MCMC Diagnostics with ArviZ

python
import arviz as az

def full_diagnostics(idata: az.InferenceData):
    summary = az.summary(idata, hdi_prob=0.94)
    print(summary)
    rhat = az.rhat(idata)        # all values should be < 1.01
    ess = az.ess(idata)          # bulk ESS > 400 per chain
    divergences = idata.sample_stats.diverging.sum().values
    print(f"Divergences: {divergences}")  # should be 0
    az.plot_trace(idata, var_names=["intercept", "betas", "sigma"])
    az.plot_rank(idata, var_names=["betas"])  # rank plots > trace
    az.plot_energy(idata)
    return summary

def posterior_predictive_check(idata: az.InferenceData, model):
    with model:
        pm.sample_posterior_predictive(idata, extend_inferencedata=True)
    az.plot_ppc(idata, num_pp_samples=100, kind="cumulative")
    az.plot_loo_pit(idata, y="y_obs")  # should be uniform

Model Comparison

python
def compare_models(models: dict[str, az.InferenceData]) -> None:
    """Compare via LOO-CV (preferred over WAIC)."""
    for name, idata in models.items():
        loo = az.loo(idata, pointwise=True)
        print(f"{name}: elpd_loo={loo.elpd_loo:.1f} +/- {loo.se:.1f}")
    comparison = az.compare(models, ic="loo")
    print(comparison)
    az.plot_compare(comparison)

# Enable log_likelihood for comparison
# PyMC: pm.sample(..., idata_kwargs={"log_likelihood": True})
# NumPyro: numpyro.infer.log_likelihood(model_fn, mcmc.get_samples(), X, y=y)

Gotchas

  • Non-centered parameterization: for hierarchical models, use offset * sigma + mu not Normal(mu, sigma).

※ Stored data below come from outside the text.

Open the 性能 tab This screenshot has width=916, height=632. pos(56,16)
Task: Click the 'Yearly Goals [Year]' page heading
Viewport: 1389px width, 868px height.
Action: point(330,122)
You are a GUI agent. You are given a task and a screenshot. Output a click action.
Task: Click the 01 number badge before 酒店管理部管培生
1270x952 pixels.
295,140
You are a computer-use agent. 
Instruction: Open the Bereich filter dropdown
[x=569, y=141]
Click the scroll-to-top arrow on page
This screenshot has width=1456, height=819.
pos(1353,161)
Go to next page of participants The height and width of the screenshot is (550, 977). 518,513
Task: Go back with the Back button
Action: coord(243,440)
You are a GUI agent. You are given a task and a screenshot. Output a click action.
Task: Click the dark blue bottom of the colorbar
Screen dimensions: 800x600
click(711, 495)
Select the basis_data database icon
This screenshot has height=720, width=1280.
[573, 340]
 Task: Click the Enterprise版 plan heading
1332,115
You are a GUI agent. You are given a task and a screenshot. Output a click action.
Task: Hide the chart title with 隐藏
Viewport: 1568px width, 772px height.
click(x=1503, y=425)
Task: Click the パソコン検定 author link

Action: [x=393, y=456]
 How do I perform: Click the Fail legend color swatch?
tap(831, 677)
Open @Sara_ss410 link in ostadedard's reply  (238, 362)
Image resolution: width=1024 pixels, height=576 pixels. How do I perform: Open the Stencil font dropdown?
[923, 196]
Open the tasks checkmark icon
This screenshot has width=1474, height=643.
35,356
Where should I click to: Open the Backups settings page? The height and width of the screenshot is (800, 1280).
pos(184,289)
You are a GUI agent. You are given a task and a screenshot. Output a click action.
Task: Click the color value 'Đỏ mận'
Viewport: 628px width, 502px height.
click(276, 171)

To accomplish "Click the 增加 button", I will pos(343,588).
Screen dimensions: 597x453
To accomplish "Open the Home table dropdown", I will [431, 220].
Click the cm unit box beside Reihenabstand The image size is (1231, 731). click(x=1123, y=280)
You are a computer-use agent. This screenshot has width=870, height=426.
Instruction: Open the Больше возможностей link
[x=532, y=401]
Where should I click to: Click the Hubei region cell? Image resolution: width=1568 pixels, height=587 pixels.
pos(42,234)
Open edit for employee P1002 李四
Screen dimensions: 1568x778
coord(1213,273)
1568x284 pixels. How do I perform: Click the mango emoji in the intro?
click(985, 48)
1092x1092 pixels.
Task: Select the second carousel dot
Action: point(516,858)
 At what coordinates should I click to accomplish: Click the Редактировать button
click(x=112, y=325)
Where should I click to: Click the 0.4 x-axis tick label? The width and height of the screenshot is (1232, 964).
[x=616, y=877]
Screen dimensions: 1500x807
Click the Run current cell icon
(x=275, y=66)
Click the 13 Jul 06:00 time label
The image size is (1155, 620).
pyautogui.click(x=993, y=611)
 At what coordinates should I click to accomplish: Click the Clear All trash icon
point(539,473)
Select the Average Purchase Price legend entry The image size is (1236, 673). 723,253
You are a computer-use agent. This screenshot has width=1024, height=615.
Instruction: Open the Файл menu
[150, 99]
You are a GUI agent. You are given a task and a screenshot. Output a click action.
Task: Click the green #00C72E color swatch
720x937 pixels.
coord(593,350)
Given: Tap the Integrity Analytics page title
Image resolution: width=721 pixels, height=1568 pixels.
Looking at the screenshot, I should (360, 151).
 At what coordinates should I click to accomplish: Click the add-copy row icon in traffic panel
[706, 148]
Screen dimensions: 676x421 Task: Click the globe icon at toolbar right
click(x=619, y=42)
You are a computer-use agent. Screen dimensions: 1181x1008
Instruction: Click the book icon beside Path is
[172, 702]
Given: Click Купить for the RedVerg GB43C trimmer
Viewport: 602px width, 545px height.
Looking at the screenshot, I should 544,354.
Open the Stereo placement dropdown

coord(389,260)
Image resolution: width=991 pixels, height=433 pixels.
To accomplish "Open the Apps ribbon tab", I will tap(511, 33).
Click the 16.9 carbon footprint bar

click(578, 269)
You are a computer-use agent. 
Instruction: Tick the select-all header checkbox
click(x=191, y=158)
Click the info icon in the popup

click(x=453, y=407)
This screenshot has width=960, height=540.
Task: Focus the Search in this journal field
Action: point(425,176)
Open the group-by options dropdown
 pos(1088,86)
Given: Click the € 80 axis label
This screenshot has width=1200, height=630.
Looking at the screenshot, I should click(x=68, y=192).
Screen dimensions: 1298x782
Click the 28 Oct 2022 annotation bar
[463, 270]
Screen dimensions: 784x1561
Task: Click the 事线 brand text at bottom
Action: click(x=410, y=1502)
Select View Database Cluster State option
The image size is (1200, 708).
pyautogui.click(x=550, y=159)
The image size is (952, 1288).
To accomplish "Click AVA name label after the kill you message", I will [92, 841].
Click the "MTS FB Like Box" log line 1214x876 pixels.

Centered causes funnel geometries and divergences.
  • Divergences are not ignorable: even 1 means biased posterior. Increase target_accept (0.95-0.99), reparameterize, or simplify.
  • R-hat must be < 1.01: values above 1.05 indicate chains haven't mixed. Run longer or reparameterize.
  • ESS: bulk ESS > 400 per chain for means, tail ESS > 400 for credible intervals. Low tail ESS = unreliable HDI.
  • plot_rank > plot_trace: rank plots are more reliable for detecting convergence issues.
  • PyMC auto-assigns sampler: discrete parameters silently fall back to Metropolis. Use pm.sample(step=pm.NUTS()) explicitly.
  • NumPyro requires JAX arrays: pass jnp.array() not numpy. Shape mismatches produce cryptic tracing errors.
  • WAIC vs LOO-CV: prefer LOO. If Pareto k > 0.7, refit with moment matching or use k-fold CV.
  • Prior predictive checks: always run pm.sample_prior_predictive() first. Absurd prior predictions = priors too wide.